Le chameau de Hollande est passé à la casserole
Le cadeau qui avait été fait au président Hollande lors de sa venue à Tombouctou en février dernier a connu une triste fin. Confié à une famille malienne, le chameau a été mangé.
Le 2 février dernier, c’est un présent particulier qui était fait à François Hollande lors de sa visite au Mali, alors que les troupes françaises venaient de participer à la libération de Tombouctou. En "signe de reconnaissance" pour le lancement de l’opération Serval, les autorités locales avaient ainsi décidé d’offrir un chameau au président de la République. Un animal qui n’avait alors cessé de pousser des cris, blatérant avec force à l’approche du chef de l’Etat.

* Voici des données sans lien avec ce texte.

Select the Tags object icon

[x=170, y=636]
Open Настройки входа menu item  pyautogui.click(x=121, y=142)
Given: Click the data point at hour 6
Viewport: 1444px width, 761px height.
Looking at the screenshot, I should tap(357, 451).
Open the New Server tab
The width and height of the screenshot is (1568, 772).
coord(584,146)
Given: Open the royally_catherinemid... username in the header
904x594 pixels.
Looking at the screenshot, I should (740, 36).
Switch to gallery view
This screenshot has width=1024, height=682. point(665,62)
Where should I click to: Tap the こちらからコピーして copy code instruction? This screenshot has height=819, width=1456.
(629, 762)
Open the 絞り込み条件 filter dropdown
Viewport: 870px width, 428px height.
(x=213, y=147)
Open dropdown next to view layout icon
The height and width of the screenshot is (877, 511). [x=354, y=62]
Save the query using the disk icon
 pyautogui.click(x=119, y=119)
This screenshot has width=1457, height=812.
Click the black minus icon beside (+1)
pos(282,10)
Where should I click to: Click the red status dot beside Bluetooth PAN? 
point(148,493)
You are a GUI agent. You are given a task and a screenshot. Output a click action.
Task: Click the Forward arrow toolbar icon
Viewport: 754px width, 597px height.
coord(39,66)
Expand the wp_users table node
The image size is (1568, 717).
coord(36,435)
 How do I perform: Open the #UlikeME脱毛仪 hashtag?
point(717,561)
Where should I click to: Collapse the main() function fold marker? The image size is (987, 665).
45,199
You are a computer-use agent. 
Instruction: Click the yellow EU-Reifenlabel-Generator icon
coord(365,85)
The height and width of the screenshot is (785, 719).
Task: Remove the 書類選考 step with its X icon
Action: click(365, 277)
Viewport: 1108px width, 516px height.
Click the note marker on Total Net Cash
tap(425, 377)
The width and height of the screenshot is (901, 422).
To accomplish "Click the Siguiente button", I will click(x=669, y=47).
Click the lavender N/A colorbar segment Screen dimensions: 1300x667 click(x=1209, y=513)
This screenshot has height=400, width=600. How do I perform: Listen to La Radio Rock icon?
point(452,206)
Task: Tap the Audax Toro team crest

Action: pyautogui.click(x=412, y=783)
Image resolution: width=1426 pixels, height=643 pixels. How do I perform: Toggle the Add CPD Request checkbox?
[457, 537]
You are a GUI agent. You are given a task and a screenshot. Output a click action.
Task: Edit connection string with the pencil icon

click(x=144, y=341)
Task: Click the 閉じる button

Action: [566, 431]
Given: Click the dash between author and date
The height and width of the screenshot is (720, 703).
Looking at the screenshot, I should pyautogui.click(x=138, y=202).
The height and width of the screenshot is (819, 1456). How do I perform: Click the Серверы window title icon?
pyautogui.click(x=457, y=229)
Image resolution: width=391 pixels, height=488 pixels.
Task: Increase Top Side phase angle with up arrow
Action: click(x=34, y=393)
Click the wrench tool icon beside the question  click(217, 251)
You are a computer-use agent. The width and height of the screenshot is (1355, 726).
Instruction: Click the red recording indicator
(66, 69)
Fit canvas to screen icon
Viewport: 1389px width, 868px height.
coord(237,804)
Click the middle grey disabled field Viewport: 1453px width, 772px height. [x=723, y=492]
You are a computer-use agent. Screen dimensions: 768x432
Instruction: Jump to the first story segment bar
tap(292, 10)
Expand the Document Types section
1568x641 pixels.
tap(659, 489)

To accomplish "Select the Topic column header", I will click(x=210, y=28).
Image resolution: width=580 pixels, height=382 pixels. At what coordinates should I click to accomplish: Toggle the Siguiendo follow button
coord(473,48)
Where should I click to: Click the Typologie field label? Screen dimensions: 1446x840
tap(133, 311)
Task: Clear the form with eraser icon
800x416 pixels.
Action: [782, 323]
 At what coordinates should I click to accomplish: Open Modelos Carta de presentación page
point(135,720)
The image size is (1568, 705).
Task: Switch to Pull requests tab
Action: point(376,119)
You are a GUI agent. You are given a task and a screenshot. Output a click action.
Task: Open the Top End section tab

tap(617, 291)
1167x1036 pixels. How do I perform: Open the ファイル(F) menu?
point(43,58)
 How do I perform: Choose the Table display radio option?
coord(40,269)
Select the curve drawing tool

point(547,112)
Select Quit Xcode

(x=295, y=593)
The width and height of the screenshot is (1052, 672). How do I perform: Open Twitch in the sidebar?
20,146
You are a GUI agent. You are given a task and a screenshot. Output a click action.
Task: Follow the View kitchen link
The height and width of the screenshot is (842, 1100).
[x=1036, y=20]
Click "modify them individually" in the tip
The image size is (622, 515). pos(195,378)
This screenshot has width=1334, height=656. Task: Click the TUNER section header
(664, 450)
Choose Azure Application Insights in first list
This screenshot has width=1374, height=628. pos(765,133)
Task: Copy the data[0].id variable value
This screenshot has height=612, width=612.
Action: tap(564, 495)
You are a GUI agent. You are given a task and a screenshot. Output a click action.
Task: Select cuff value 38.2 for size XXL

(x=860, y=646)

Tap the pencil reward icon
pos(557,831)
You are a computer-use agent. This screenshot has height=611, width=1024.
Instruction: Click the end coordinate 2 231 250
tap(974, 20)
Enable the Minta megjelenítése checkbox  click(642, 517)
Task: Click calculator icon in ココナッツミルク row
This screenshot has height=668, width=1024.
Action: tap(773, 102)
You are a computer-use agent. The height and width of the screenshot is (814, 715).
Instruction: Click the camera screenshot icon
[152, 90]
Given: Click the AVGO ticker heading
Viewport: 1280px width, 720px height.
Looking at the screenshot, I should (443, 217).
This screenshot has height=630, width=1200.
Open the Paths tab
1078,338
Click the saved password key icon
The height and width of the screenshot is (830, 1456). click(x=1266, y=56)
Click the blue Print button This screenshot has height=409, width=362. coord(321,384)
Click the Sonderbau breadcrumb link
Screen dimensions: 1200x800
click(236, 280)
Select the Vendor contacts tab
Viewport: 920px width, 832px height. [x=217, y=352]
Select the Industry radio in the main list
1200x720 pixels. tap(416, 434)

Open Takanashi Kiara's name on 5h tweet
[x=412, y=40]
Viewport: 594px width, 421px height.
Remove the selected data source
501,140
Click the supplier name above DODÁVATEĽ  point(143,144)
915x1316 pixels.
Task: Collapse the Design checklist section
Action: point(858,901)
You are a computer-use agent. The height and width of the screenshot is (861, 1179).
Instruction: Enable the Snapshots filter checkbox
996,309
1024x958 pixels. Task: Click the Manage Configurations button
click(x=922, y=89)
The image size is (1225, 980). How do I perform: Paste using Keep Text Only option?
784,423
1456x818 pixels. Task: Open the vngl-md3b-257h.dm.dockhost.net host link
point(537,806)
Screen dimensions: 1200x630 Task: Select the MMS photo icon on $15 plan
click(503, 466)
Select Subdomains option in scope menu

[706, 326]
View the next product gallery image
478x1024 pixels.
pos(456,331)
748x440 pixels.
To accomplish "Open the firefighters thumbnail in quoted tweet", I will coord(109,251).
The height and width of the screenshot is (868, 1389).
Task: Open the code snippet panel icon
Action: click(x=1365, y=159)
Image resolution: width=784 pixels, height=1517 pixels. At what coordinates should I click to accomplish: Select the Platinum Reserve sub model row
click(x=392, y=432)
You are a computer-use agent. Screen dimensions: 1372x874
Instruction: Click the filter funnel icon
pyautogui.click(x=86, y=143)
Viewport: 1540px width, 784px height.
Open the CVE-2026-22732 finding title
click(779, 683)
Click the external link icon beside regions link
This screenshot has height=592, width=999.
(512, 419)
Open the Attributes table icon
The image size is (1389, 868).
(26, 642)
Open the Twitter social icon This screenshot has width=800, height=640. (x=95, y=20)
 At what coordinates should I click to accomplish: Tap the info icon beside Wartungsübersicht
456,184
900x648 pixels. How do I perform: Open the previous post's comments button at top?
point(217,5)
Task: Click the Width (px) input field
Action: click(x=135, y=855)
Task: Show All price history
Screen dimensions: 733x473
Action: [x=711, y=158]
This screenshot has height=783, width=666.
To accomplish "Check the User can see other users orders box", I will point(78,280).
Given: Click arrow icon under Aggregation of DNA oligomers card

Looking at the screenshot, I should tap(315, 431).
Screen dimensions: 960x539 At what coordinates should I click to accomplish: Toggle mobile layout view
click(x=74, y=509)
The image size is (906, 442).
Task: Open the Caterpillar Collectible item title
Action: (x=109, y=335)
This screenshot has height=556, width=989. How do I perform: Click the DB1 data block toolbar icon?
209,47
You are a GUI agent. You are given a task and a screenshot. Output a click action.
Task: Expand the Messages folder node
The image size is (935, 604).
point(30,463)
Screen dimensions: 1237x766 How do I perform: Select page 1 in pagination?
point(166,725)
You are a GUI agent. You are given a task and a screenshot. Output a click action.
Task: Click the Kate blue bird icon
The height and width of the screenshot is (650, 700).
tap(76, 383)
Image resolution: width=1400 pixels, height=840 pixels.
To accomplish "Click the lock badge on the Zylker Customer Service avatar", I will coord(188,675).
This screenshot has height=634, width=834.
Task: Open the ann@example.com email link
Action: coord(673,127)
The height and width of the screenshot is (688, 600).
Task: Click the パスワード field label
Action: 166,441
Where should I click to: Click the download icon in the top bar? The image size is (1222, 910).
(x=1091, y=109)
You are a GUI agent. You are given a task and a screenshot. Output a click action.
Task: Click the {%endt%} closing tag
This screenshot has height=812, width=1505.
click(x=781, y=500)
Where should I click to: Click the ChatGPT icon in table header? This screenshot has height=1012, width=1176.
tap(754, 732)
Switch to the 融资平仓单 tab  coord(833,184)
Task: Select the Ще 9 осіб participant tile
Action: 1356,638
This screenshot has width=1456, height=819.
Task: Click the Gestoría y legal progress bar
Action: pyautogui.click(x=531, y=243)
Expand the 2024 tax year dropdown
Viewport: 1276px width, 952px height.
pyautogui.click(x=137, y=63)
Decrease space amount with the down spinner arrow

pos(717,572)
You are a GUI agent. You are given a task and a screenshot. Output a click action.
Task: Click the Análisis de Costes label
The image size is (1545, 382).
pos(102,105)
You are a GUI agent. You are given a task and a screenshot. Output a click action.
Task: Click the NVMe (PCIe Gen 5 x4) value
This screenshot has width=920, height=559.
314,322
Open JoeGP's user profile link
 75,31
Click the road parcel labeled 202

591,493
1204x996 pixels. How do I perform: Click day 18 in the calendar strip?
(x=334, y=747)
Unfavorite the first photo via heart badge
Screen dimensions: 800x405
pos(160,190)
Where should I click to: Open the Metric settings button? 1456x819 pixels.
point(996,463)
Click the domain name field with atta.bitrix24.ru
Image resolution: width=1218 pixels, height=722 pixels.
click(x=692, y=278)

La scène si cocasse avait été relayée par de nombreux médias, l’animal devenant une quasi vedette et on se demandait bien ce que le président Hollande allait bien pouvoir en faire. Normalement, les cadeaux si encombrants trouvent leur place dans un zoo ce qui devait être le cas pour le chameau présidentiel, après formalités vétérinaires. Mais la suite de l’histoire est toute autre. Quinze jours après, une polémique éclate, relayée par le Daily Mail : l’animal offert aurait en réalité été volé à un paysan malien obligé de fuir les combats et qui vivrait depuis dans un camp de réfugiés. Une propriété bien difficile à prouver mais un peu embarrassante et qui avait déclenché de vives réactions dans le pays.
Finalement, c’est une autre option qui a donc été choisie par la diplomatie française : laisser le camélidé sur place, dans une famille. Mais ce que les services consulaires n’avaient peut-être pas imaginé, c’est que le chameau finirait…à la casserole ! Viande pour couscous, tajine, brochettes ou méchoui, le magazine Valeurs Actuelles qui a sorti l’information ne précise pas quel mode de cuisson a été choisi par ses nouveaux propriétaires.
Triste fin pour l’animal ! Un destin culinaire qui aurait en plus été annoncé en conseil des ministres par Jean-Yves Le Drian qui était chargé de donner régulièrement de ses nouvelles.
En février, pour remercier de ce cadeau hors norme, François Hollande avait affirmé en plaisantant qu’il s’en servirait "autant qu’il pourrait en moyen de transport". Dommage ! On aurait bien aimé le voir remonter les Champs Elysées sur le dos de l’animal pour le prochain 14 juillet. Décidément, sale période pour Hollande.